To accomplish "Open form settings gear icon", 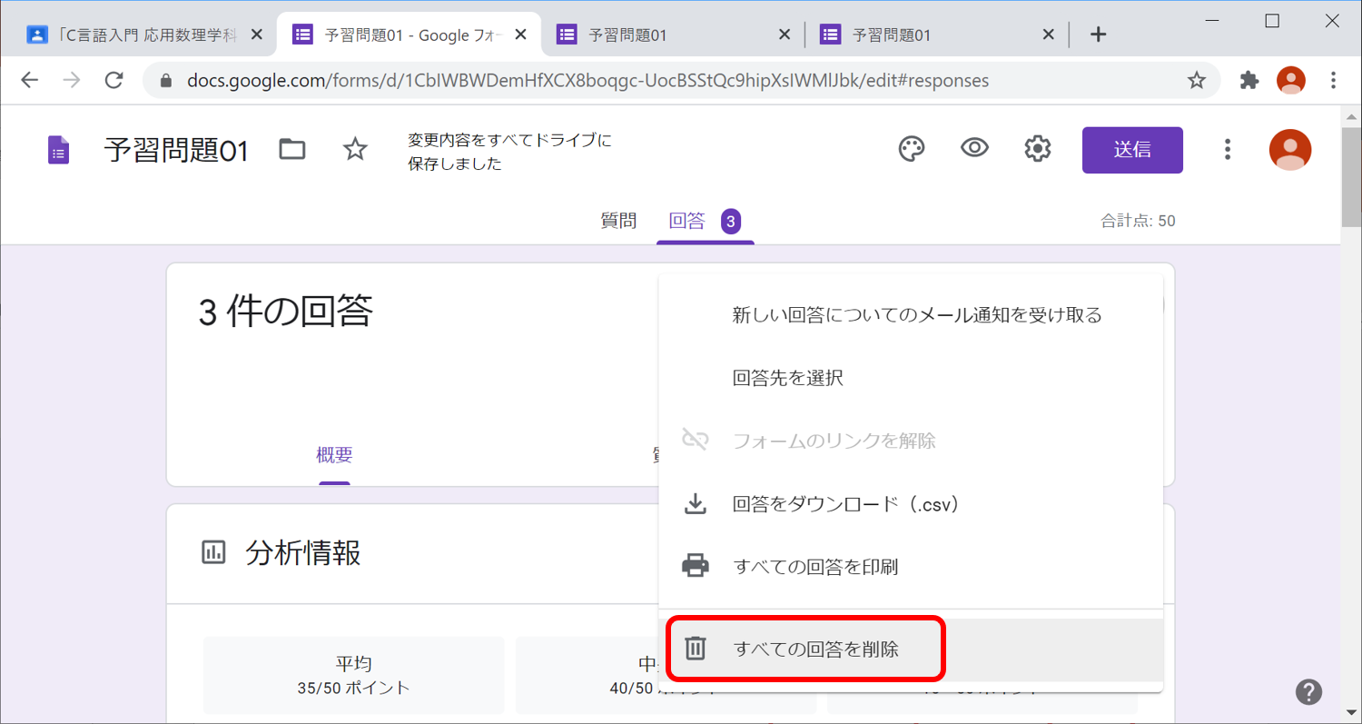I will point(1037,149).
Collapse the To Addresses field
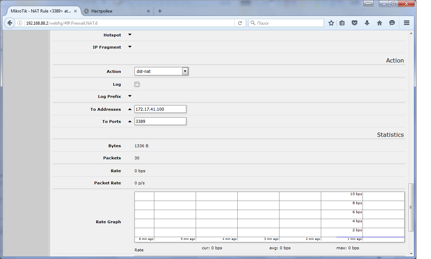This screenshot has height=259, width=431. (130, 109)
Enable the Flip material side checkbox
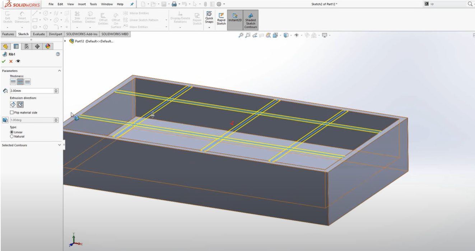Image resolution: width=475 pixels, height=251 pixels. (12, 113)
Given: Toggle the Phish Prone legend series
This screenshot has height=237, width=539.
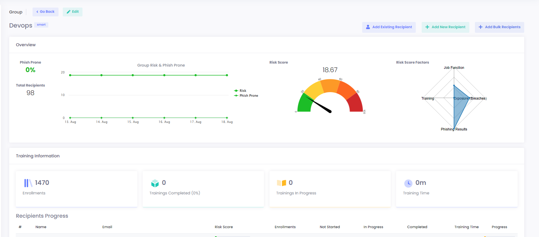Looking at the screenshot, I should pos(248,96).
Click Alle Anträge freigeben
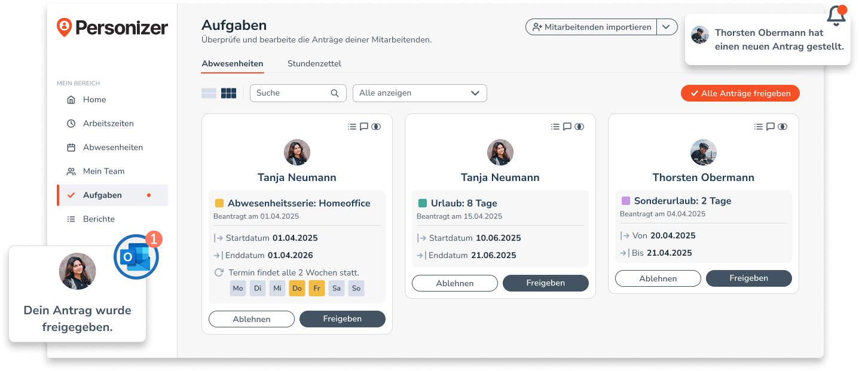 tap(740, 93)
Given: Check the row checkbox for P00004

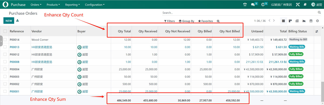Looking at the screenshot, I should (x=5, y=69).
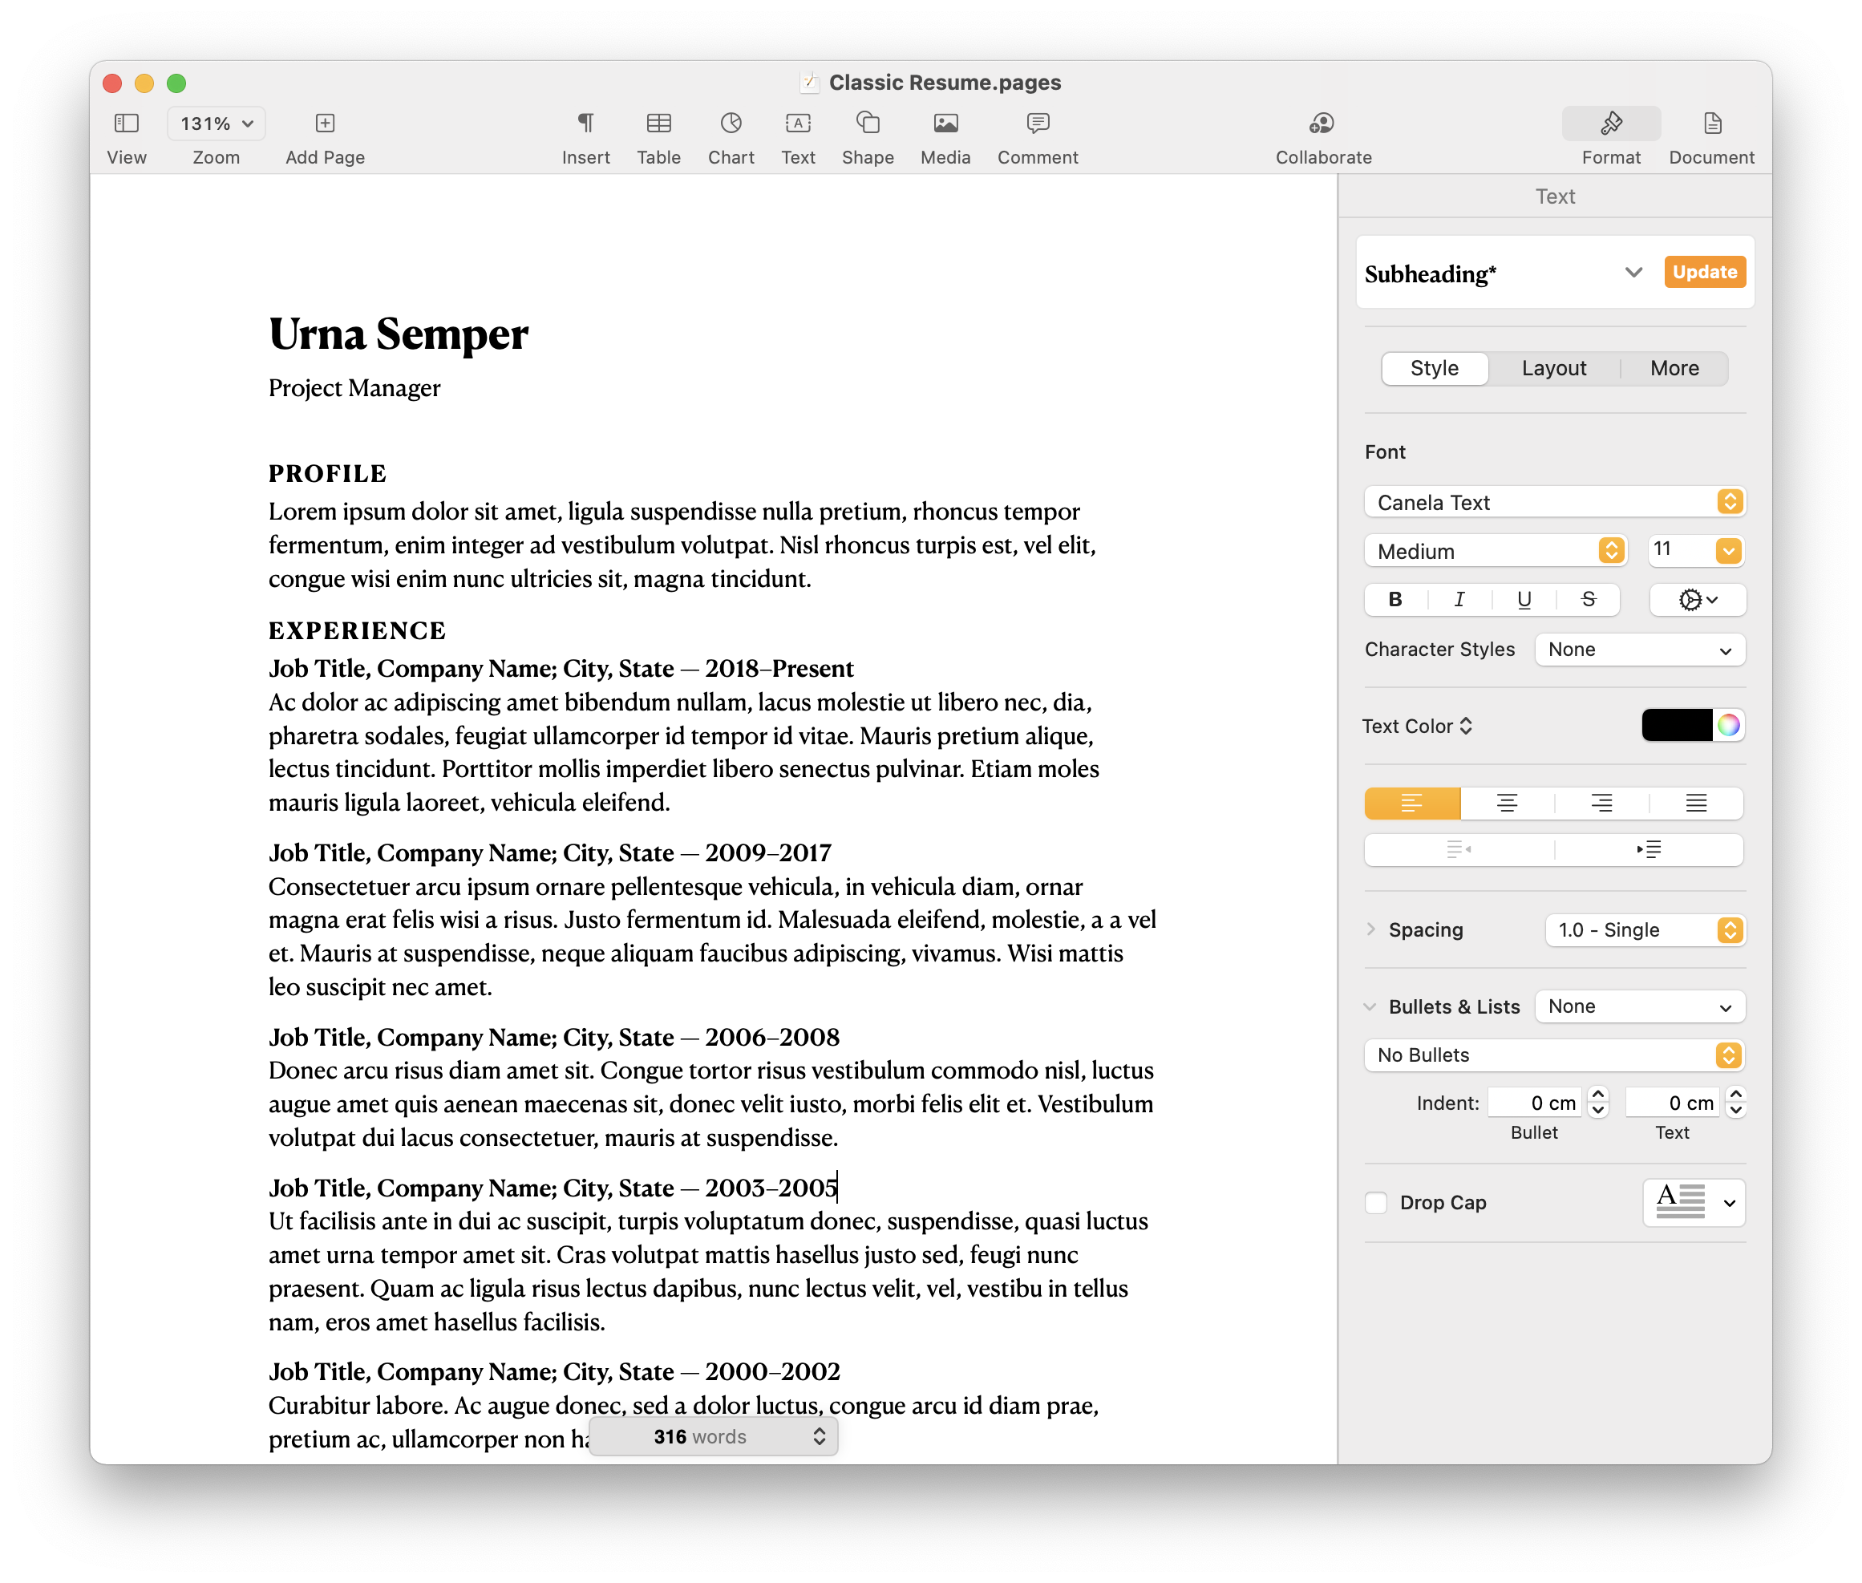Image resolution: width=1862 pixels, height=1583 pixels.
Task: Click the Strikethrough formatting icon
Action: (x=1587, y=599)
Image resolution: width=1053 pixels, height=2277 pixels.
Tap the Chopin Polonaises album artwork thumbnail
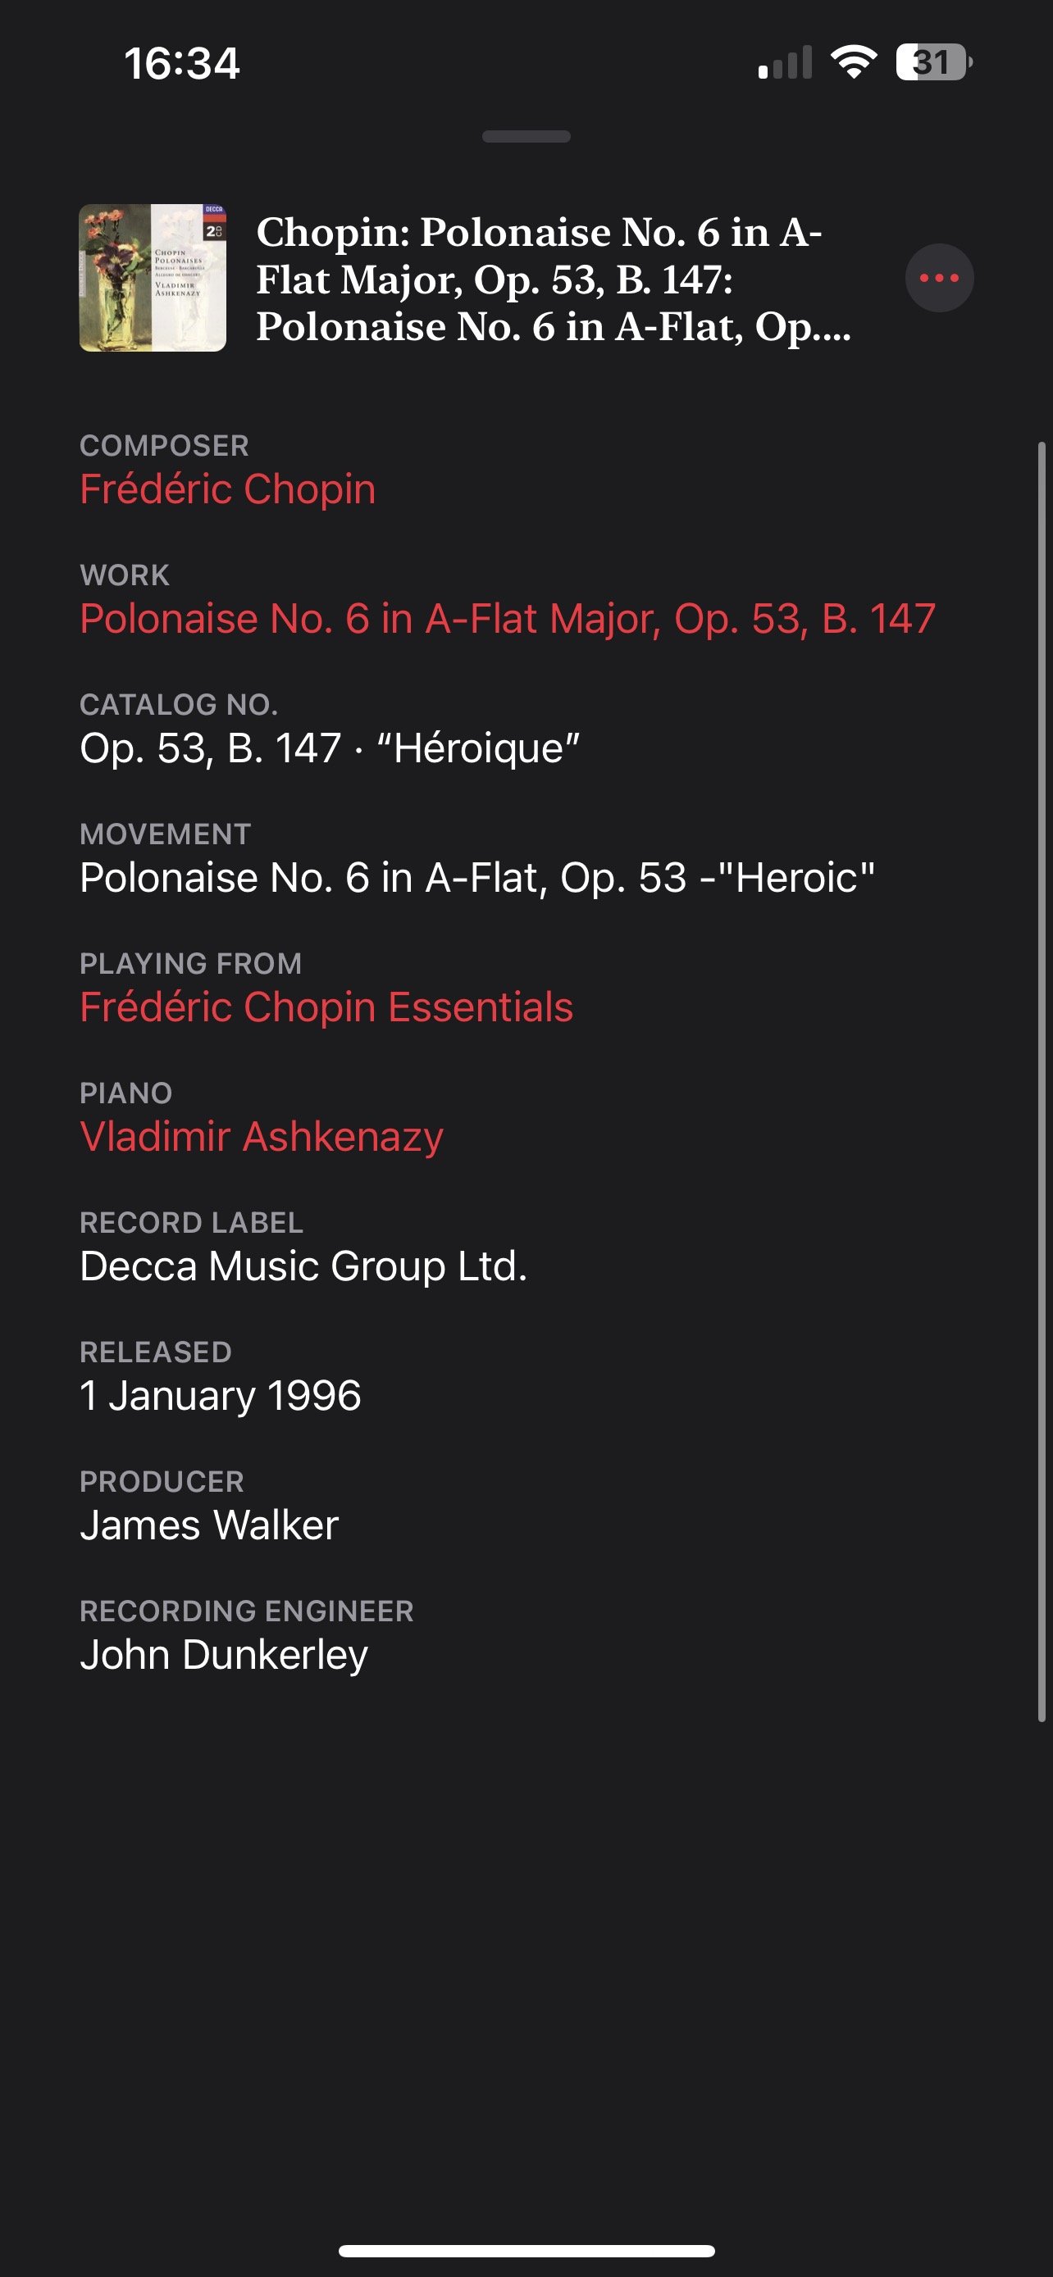point(153,278)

-- Required work --
Could you write out verbatim only those lines that run from the line containing "Collapse the To Addresses field" through the end of the listing above, both included, without the pictures?

-- Response --
Collapse the To Addresses field
This screenshot has height=259, width=431. (130, 109)
Enable the Flip material side checkbox
Image resolution: width=475 pixels, height=251 pixels. (12, 113)
Given: Toggle the Phish Prone legend series
This screenshot has height=237, width=539.
Looking at the screenshot, I should pos(248,96).
Click Alle Anträge freigeben
 tap(740, 93)
Given: Check the row checkbox for P00004

Looking at the screenshot, I should (x=5, y=69).
Image resolution: width=1862 pixels, height=1583 pixels.
Task: Click the Strikethrough formatting icon
Action: (x=1587, y=599)
Image resolution: width=1053 pixels, height=2277 pixels.
Tap the Chopin Polonaises album artwork thumbnail
point(153,278)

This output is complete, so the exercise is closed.